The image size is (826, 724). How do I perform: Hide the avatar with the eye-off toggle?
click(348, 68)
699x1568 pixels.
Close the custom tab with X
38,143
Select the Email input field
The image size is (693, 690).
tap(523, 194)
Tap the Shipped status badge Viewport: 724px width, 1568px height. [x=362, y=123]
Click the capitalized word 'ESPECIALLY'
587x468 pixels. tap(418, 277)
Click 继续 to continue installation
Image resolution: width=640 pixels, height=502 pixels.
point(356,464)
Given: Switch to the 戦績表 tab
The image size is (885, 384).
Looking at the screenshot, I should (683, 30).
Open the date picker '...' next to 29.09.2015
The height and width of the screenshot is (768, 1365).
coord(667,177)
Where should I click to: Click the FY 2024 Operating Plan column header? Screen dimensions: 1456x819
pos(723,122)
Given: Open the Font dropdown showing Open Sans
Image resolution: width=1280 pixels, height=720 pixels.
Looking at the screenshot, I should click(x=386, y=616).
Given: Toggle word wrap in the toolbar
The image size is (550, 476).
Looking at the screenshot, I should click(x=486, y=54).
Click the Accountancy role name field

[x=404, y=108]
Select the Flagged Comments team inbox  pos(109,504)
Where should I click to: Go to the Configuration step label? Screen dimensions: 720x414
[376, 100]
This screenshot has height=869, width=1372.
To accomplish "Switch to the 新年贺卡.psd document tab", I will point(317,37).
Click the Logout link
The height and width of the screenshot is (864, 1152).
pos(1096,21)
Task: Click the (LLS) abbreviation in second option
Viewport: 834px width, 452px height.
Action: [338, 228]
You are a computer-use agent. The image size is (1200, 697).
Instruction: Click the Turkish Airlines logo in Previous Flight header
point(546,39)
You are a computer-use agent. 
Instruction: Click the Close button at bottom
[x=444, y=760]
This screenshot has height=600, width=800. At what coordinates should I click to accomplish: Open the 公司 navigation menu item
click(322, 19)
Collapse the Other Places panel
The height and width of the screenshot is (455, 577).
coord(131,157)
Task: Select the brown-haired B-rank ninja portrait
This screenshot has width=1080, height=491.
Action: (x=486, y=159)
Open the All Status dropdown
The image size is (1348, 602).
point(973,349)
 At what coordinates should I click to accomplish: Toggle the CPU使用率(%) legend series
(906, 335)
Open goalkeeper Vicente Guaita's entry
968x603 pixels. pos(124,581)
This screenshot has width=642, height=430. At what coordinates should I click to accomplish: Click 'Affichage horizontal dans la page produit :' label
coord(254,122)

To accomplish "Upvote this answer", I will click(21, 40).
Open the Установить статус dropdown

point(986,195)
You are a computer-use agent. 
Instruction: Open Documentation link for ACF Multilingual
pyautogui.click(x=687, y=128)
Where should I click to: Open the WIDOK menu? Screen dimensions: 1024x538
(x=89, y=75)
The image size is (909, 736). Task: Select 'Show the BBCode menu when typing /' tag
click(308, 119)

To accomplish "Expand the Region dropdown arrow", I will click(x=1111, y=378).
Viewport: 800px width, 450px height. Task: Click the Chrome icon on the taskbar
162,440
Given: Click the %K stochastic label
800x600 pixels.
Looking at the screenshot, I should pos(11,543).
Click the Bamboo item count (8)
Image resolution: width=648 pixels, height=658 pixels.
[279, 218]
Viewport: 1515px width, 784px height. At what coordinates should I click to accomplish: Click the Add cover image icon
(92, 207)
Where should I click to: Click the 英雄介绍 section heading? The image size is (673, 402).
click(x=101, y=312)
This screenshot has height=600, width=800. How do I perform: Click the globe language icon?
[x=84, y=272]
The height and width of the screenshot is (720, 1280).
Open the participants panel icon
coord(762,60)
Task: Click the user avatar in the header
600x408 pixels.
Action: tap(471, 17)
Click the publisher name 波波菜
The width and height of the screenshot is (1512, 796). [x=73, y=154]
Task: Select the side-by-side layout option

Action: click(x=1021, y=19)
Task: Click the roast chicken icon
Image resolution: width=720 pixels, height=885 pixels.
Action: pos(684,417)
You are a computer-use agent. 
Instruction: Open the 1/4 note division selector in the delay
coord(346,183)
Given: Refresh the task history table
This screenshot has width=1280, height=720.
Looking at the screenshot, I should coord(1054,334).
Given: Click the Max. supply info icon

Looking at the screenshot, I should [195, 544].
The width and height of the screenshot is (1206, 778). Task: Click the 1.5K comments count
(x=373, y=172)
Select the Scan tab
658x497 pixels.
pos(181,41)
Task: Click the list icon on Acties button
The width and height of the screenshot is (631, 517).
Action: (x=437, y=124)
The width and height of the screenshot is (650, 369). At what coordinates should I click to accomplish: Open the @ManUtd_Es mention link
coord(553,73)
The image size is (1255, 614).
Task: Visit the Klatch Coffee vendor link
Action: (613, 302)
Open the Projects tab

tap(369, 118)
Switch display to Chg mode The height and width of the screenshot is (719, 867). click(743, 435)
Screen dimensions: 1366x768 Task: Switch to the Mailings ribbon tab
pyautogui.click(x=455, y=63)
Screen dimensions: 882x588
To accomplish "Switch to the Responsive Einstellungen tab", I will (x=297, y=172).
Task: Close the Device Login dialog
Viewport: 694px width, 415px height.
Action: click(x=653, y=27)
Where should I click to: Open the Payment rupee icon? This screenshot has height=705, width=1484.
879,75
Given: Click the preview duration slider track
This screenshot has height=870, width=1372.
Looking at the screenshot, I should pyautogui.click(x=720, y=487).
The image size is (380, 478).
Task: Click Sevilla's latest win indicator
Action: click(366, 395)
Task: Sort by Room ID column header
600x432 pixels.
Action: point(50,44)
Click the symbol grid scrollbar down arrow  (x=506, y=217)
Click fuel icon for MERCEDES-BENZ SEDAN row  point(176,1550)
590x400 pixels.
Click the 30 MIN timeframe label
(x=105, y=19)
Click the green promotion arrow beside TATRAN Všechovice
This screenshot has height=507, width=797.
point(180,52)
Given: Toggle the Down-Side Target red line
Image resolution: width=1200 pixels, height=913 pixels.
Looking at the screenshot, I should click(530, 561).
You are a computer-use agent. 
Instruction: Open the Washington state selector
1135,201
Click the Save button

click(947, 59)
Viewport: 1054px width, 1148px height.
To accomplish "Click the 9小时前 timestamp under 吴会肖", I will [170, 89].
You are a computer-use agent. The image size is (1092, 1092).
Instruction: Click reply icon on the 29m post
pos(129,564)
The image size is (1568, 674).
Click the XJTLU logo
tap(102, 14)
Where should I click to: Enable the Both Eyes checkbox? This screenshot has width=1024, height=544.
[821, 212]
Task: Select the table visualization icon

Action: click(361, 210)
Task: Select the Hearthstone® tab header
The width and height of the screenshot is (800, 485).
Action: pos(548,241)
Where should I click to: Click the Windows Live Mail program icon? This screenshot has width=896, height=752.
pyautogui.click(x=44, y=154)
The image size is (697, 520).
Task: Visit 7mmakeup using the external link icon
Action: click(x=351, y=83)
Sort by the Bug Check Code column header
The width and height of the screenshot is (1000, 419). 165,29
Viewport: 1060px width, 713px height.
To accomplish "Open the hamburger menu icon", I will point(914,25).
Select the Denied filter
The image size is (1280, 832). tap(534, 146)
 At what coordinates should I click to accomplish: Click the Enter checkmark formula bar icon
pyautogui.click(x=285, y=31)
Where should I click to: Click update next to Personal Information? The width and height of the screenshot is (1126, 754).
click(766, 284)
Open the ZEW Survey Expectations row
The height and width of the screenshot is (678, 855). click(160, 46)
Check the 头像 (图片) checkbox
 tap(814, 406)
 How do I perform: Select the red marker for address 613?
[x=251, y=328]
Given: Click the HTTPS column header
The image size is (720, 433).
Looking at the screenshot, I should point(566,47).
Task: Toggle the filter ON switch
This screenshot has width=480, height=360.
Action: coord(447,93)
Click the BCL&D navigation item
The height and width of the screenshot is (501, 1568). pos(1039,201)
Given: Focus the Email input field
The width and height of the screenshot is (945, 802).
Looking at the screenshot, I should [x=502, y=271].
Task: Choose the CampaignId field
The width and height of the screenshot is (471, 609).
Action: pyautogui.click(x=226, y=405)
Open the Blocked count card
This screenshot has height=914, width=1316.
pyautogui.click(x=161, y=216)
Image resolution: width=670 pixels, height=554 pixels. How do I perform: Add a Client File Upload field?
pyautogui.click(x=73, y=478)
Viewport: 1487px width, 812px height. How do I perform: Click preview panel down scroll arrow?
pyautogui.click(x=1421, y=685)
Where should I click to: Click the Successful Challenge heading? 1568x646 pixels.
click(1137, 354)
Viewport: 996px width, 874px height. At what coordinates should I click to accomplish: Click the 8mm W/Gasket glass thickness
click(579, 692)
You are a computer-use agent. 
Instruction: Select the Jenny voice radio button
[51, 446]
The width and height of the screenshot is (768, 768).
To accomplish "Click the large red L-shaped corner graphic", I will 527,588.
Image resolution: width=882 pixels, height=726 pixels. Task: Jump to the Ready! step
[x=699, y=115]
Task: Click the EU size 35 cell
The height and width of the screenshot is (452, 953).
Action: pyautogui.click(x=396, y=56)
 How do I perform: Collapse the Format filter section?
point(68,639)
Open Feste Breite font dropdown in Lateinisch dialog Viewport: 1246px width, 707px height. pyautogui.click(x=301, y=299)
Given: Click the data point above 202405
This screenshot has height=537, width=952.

*-*-*

Task objective: Lines holding "will" in the material above are to be reported.

Exercise response:
To accomplish "Switch to the 新年贺卡.psd document tab", I will point(317,37).
To accomplish "Upvote this answer", I will click(21, 40).
To accomplish "Expand the Region dropdown arrow", I will click(x=1111, y=378).
To accomplish "Switch to the Responsive Einstellungen tab", I will (x=297, y=172).
To accomplish "Click the 9小时前 timestamp under 吴会肖", I will [170, 89].
To accomplish "Open the hamburger menu icon", I will point(914,25).
To accomplish "Click the large red L-shaped corner graphic", I will 527,588.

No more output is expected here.